§ **EXERCISE OBJECTIVE**
Word for word, copy the entire listing.

[GIVEN DATA Boundary: Start]

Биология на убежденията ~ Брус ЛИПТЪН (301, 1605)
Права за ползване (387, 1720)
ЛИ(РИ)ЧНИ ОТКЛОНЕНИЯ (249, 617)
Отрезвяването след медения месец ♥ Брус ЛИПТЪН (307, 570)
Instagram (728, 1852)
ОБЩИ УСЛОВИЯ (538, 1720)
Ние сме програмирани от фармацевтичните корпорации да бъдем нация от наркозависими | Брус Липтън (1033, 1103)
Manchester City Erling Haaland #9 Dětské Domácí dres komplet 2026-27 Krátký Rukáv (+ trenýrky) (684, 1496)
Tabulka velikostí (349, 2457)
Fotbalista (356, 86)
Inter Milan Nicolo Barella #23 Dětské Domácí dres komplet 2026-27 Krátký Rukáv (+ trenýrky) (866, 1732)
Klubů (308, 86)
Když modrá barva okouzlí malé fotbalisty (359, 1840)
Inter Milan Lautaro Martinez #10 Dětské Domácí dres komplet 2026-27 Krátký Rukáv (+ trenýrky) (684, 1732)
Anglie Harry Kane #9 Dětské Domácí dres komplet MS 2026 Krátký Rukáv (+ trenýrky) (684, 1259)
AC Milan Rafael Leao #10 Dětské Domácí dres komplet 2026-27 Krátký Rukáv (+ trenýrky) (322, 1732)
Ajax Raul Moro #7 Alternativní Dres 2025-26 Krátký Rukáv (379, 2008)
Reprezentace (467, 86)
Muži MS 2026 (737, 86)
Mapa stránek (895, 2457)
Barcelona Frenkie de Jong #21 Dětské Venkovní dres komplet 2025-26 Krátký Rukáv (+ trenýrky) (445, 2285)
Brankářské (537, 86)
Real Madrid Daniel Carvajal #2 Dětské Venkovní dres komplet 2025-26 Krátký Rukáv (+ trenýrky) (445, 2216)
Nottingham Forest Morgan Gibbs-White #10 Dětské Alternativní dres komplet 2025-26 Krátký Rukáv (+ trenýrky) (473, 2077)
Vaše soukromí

[GIVEN DATA Boundary: End]

§ **SOLVED PROBLEM**
Биология на убежденията ~ Брус ЛИПТЪН (301, 1605)
Права за ползване (387, 1720)
ЛИ(РИ)ЧНИ ОТКЛОНЕНИЯ (249, 617)
Отрезвяването след медения месец ♥ Брус ЛИПТЪН (307, 570)
Instagram (728, 1852)
ОБЩИ УСЛОВИЯ (538, 1720)
Ние сме програмирани от фармацевтичните корпорации да бъдем нация от наркозависими | Брус Липтън (1033, 1103)
Manchester City Erling Haaland #9 Dětské Domácí dres komplet 2026-27 Krátký Rukáv (+ trenýrky) (684, 1496)
Tabulka velikostí (349, 2457)
Fotbalista (356, 86)
Inter Milan Nicolo Barella #23 Dětské Domácí dres komplet 2026-27 Krátký Rukáv (+ trenýrky) (866, 1732)
Klubů (308, 86)
Když modrá barva okouzlí malé fotbalisty (359, 1840)
Inter Milan Lautaro Martinez #10 Dětské Domácí dres komplet 2026-27 Krátký Rukáv (+ trenýrky) (684, 1732)
Anglie Harry Kane #9 Dětské Domácí dres komplet MS 2026 Krátký Rukáv (+ trenýrky) (684, 1259)
AC Milan Rafael Leao #10 Dětské Domácí dres komplet 2026-27 Krátký Rukáv (+ trenýrky) (322, 1732)
Ajax Raul Moro #7 Alternativní Dres 2025-26 Krátký Rukáv (379, 2008)
Reprezentace (467, 86)
Muži MS 2026 (737, 86)
Mapa stránek (895, 2457)
Barcelona Frenkie de Jong #21 Dětské Venkovní dres komplet 2025-26 Krátký Rukáv (+ trenýrky) (445, 2285)
Brankářské (537, 86)
Real Madrid Daniel Carvajal #2 Dětské Venkovní dres komplet 2025-26 Krátký Rukáv (+ trenýrky) (445, 2216)
Nottingham Forest Morgan Gibbs-White #10 Dětské Alternativní dres komplet 2025-26 Krátký Rukáv (+ trenýrky) (473, 2077)
Vaše soukromí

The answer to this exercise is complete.